What the task requires
Although the listing below holds pictures, reproduce only its lines from the one containing "This screenshot has width=980, height=440." through the last, exactly and without them.

Source records: Begin

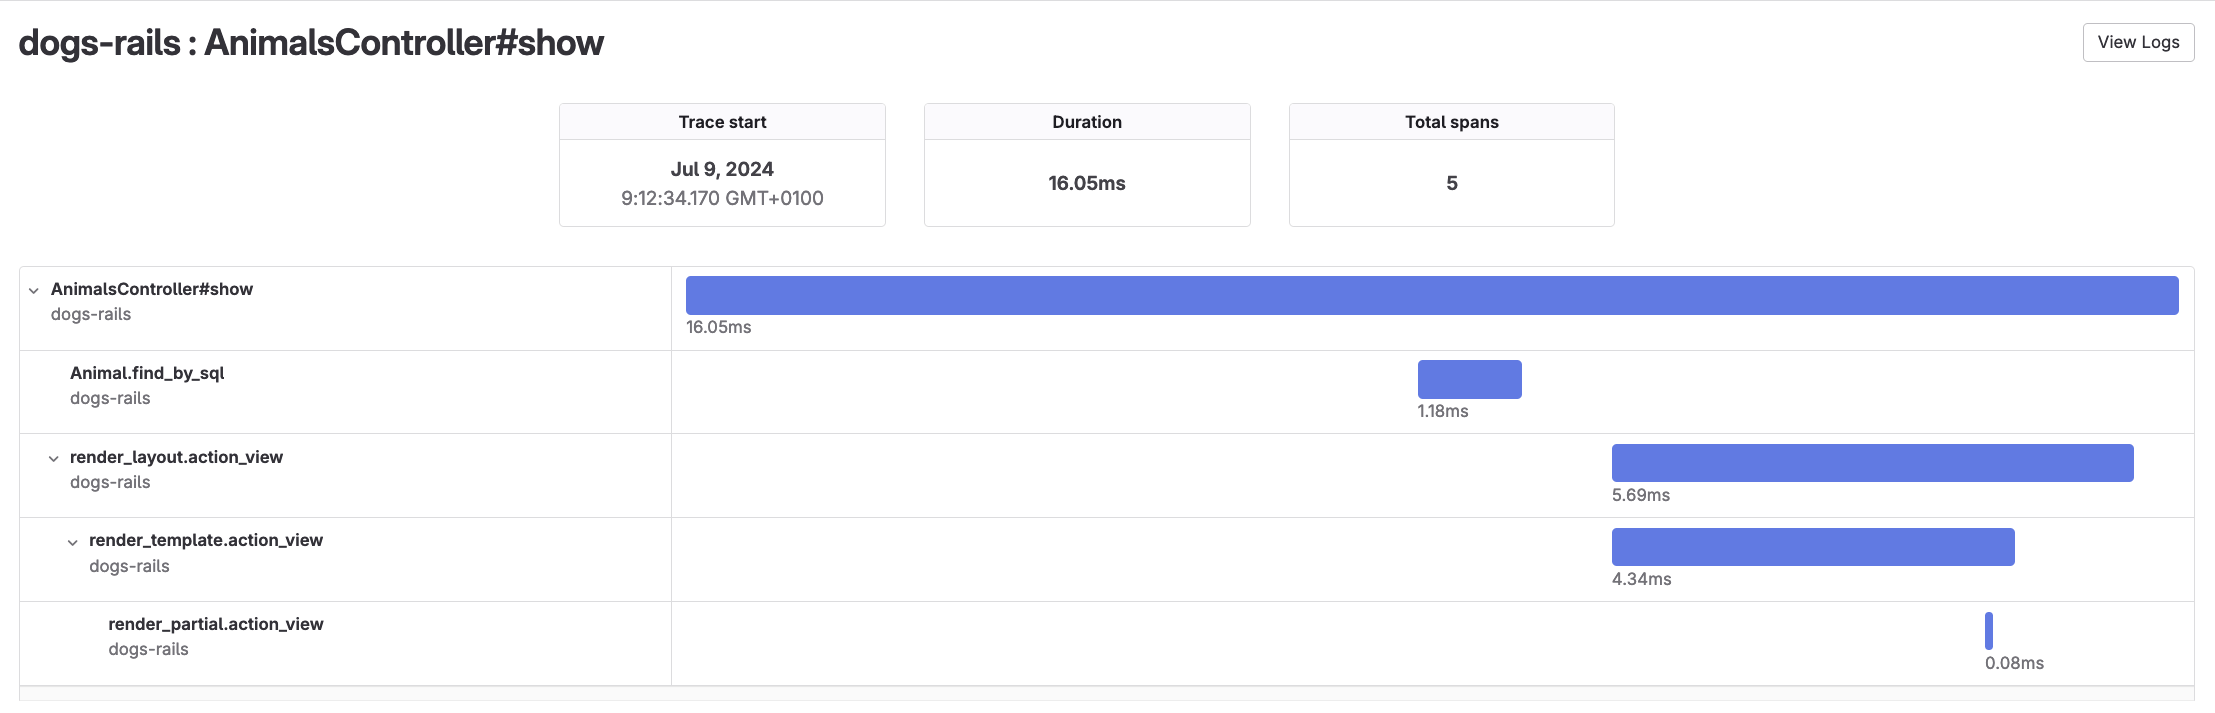Screen dimensions: 2215x713
Task: Click the Trace start date card
Action: tap(722, 165)
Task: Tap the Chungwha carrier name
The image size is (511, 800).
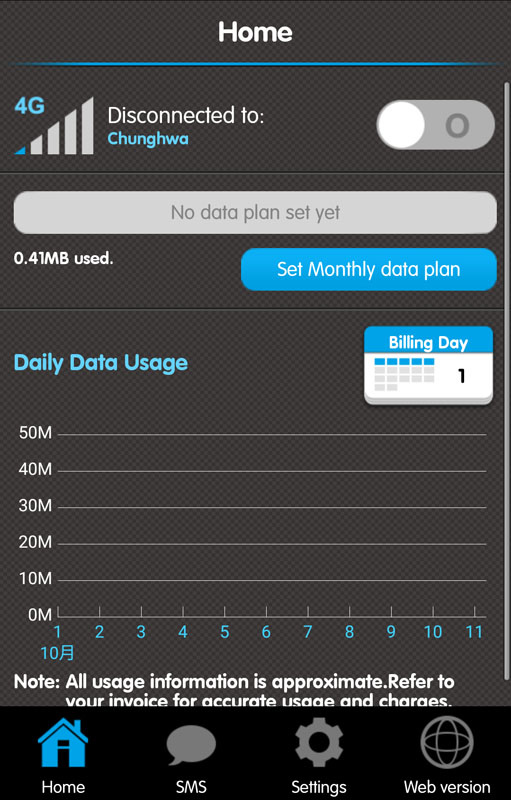Action: (x=148, y=139)
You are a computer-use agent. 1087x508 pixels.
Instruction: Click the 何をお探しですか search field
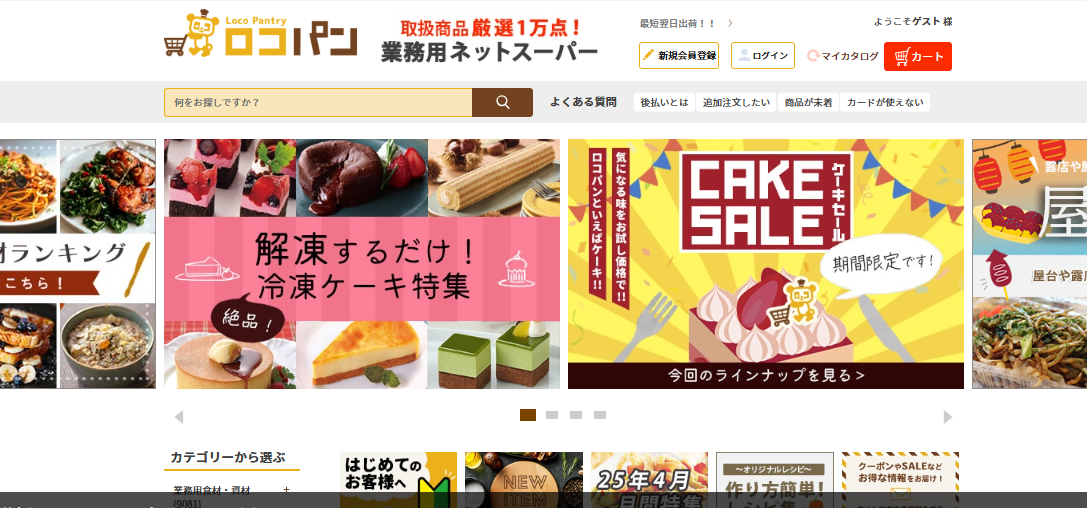point(318,103)
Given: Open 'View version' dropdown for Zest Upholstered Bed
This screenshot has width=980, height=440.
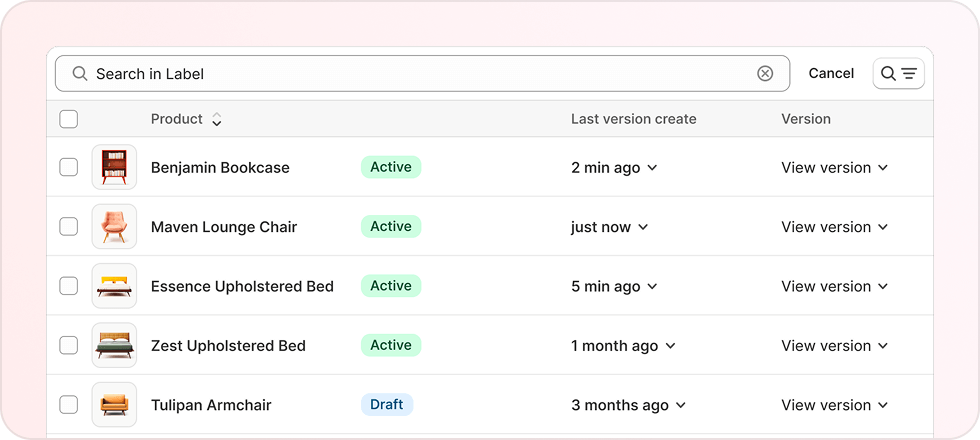Looking at the screenshot, I should click(x=834, y=346).
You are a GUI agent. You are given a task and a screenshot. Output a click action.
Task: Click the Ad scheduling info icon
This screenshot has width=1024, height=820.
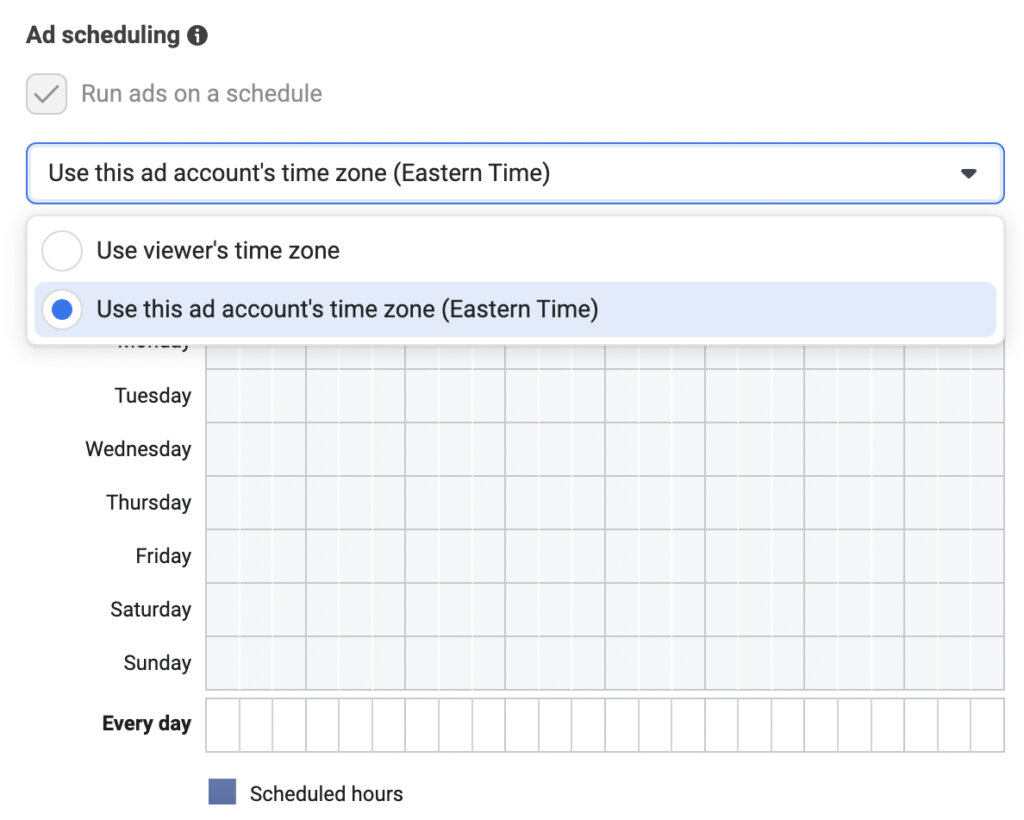(197, 35)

Source records: End

Response area
This screenshot has width=980, height=440.
Looking at the screenshot, I should click(x=834, y=346).
You are a GUI agent. You are given a task and a screenshot. Output a click action.
Task: Click the Ad scheduling info icon
This screenshot has width=1024, height=820.
(197, 35)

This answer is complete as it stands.